Duran Kalkan’ın bu konudaki değerlendirmelerinden en çarpıcı olanı yeni neslin hangi koşullar içerisinde büyüdüğüne dair çarpıcı belirlemeleri. Kalkan, PKK’nin yarattığı özgür ortam içerisinde PKK kültürünün içinde doğan ve büyüyen, mücadele etmek ve mücadeleyi büyütmek isteyen ve bunun için geçmiş yıllara göre çok daha fazla imkanlara sahip bir PKK neslinin ortaya çıktığına vurgu yapıyor. Katılım ve hayat hikayeleriyle her yeni gerilla adayı aslında Kalkanın bu belirlemelerini doğruluyor. Kürdistan’da yeni yaratılan sosyalitenin her saniyesine, her anına PKK mücadelesinin yarattığı ahlaki değerlerin işlendiği açıkça ortaya çıkıyor. Çokça örneklendirilen yeni doğan çocuklara gerilla isimlerinin verilmesi bir tarafa artık gerilla gibi yaşamayı, o sosyalite ile büyümeyi tercih eden bir toplum ve değerler bütünü ortaya çıkıyor. Belki de PKK’nin, artık klasik bir parti olmaktan çıkan elle tutulur ve görülür maddi bir olgu olmaktan çıkan PKK’nin yenilmezliğinin sırrı da bu oluyor diye düşünüyor insan.

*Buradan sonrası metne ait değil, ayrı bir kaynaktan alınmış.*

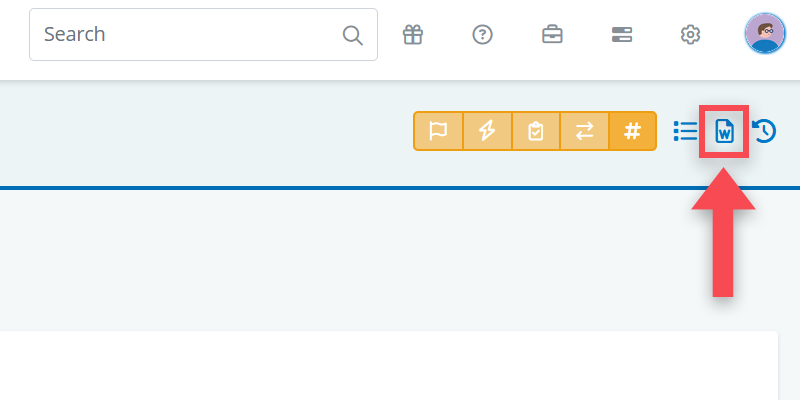Click the Search input field
800x400 pixels.
[x=190, y=34]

HPG’li komutanlara baskın!
Coşkulu ve neşeli bir gerilla kampını daha geride bırakıyoruz. Kürdistan dağları üzerinden gün batmak üzere iken geri dönüyoruz. Kürdistan’ın güzel köyleri ve bahçelerini geçiyoruz. Akşamüzeri serinliğinde yaptığımız çalışmaları düzenlemek için geldiğimiz gerilla kampında kimlerle karşılaşmıyoruz ki!... HPG Anakarargah Komutan Nurettin Sofi, YJA Star Anakarargah Komutanı Zozan Çewlik, HPG Komuta Konsey üyeleri, Kuzey Kürdistan’ın Serhat, Dersim, Amed, Erzurum, Botan eyaletlerinden gelen gerillalar… Bir gazeteci için o kadar güzel bir an ki! Kafamızdaki bütün sorulara yanıt alabileceğimiz, toplumda ve siyasette tartışılan birçok konu ve kişi bir arada. Bu anı değerlendirmeye çalışıyoruz.

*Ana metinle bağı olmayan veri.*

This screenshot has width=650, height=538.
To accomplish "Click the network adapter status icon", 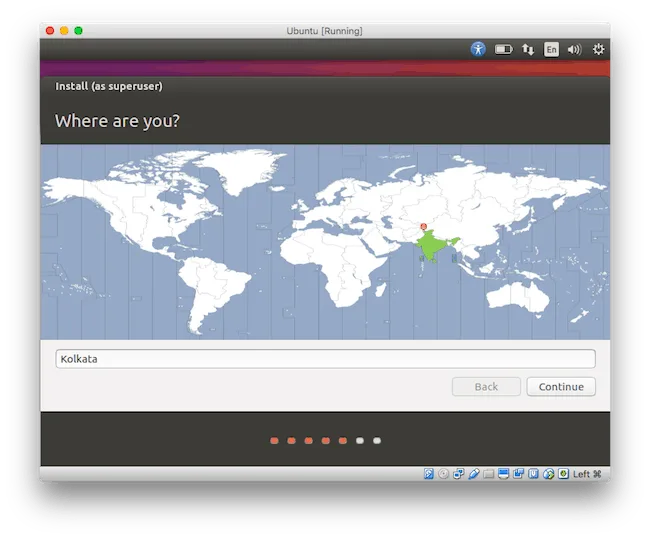I will pos(458,474).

KCK Yürütme Konseyi ve Meşru Savunma Komitesi Üyesi Duran Kalkan ve Rıza Altun, Nurettin Sofi ve diğer yetkililerle sohbet ediyoruz. Değerlendirme ve yorumlar ölçülü yapılıyor. Arada yapılan espriler ile herkes gülümsüyor. Türk genelkurmayındaki atama krizini HPG Anakarargah Komutanı Nurettin Sofi’ye soruluyor. Hatta karşısındaki Türk ordusunun komutanının olmaması savaş kurallarına göre nasıl yorumlanır diye soruluyor. HPG’nin çıkıp açıklama yapması gerek diyor ve gülerek şunu söylüyor bir yetkili ‘’Sofi arkadaş çıkıp bu savaşta muhatabımız belli olana kadar savaşa ara veriyoruz demeli” Herkes gülüyor.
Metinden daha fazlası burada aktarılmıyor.